** Records for this task follows **
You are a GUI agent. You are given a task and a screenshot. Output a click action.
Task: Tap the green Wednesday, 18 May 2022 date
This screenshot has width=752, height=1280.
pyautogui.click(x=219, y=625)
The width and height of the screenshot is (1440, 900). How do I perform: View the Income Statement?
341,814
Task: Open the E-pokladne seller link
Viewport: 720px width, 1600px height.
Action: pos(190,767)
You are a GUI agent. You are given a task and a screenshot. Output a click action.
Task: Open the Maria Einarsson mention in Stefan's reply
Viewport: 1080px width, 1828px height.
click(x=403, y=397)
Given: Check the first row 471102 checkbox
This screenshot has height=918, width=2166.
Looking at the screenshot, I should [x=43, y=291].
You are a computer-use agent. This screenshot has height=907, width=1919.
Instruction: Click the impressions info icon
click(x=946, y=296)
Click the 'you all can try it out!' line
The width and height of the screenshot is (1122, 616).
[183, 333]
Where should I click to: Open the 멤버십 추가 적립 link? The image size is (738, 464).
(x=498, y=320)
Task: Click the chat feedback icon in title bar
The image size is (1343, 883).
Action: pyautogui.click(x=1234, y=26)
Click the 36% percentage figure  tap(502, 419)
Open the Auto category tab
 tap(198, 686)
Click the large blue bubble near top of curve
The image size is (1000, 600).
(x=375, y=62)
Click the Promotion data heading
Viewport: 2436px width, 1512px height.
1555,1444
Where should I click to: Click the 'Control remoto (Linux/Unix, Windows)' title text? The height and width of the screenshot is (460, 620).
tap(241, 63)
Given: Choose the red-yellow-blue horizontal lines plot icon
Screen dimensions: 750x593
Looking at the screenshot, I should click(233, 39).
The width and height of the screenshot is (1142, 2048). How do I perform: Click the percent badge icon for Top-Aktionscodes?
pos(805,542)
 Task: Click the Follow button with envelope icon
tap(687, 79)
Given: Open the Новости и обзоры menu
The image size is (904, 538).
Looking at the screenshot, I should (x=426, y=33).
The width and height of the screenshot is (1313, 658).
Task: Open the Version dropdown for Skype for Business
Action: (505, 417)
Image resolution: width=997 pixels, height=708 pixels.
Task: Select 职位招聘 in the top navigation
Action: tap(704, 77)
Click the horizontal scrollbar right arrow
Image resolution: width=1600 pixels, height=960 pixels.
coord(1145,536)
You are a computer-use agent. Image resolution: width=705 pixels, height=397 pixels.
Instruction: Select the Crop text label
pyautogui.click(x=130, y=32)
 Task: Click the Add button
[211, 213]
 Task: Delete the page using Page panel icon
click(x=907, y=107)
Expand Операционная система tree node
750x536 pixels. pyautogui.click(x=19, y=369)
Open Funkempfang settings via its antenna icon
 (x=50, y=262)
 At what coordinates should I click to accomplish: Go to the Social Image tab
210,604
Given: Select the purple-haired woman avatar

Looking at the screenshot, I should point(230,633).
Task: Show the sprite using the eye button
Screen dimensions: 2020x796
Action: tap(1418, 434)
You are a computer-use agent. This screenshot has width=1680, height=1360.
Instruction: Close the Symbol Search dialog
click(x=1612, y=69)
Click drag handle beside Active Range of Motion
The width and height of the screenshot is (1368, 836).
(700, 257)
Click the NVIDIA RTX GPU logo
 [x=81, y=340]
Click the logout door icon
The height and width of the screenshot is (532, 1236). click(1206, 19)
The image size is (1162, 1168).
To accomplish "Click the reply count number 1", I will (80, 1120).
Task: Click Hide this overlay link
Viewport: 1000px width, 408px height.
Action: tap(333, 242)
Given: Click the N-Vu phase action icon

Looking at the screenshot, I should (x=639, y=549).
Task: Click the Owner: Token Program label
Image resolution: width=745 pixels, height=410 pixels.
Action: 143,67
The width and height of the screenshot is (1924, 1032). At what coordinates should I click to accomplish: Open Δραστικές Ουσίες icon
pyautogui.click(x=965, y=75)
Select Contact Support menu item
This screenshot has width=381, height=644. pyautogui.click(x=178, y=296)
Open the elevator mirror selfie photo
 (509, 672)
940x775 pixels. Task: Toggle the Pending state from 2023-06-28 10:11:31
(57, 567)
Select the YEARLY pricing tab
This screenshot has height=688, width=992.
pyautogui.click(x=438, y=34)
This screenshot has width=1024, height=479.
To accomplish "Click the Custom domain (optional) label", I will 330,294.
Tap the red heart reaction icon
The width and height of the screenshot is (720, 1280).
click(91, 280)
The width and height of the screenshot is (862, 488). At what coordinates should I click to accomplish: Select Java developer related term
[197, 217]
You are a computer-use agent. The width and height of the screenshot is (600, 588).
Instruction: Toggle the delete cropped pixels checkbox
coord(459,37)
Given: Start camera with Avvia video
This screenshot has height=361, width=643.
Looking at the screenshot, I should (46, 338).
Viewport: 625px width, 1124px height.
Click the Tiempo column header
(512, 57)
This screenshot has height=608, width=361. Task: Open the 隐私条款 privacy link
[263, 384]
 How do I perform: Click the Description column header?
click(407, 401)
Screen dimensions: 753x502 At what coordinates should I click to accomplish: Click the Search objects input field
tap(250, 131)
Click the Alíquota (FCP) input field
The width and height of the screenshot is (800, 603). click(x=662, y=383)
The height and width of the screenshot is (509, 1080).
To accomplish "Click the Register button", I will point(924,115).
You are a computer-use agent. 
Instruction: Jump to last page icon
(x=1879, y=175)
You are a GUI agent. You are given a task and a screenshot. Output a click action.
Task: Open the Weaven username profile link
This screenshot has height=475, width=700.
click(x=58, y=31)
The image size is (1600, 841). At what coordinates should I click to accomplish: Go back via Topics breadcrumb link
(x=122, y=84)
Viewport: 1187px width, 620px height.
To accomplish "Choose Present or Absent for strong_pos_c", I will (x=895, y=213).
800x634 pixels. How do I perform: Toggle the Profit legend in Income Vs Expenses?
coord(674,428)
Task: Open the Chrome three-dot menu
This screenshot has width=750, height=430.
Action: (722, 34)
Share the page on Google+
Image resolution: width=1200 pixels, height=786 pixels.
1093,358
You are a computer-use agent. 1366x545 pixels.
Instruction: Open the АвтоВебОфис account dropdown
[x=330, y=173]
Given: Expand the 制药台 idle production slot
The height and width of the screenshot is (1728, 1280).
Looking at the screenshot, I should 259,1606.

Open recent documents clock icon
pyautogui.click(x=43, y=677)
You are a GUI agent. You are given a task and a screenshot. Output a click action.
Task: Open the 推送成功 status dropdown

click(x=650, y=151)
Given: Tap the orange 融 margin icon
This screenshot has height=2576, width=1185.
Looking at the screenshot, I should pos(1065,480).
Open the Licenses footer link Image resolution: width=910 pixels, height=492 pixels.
** End of Records for this task **
What is needed:
Find "Task: Click Hide this overlay link" in the entries above and copy that whole line exactly, then each line after it through the line that contains "This screenshot has width=1024, height=479.".

Output below:
Task: Click Hide this overlay link
Viewport: 1000px width, 408px height.
Action: tap(333, 242)
Given: Click the N-Vu phase action icon

Looking at the screenshot, I should (x=639, y=549).
Task: Click the Owner: Token Program label
Image resolution: width=745 pixels, height=410 pixels.
Action: 143,67
The width and height of the screenshot is (1924, 1032). At what coordinates should I click to accomplish: Open Δραστικές Ουσίες icon
pyautogui.click(x=965, y=75)
Select Contact Support menu item
This screenshot has width=381, height=644. pyautogui.click(x=178, y=296)
Open the elevator mirror selfie photo
 (509, 672)
940x775 pixels. Task: Toggle the Pending state from 2023-06-28 10:11:31
(57, 567)
Select the YEARLY pricing tab
This screenshot has height=688, width=992.
pyautogui.click(x=438, y=34)
This screenshot has width=1024, height=479.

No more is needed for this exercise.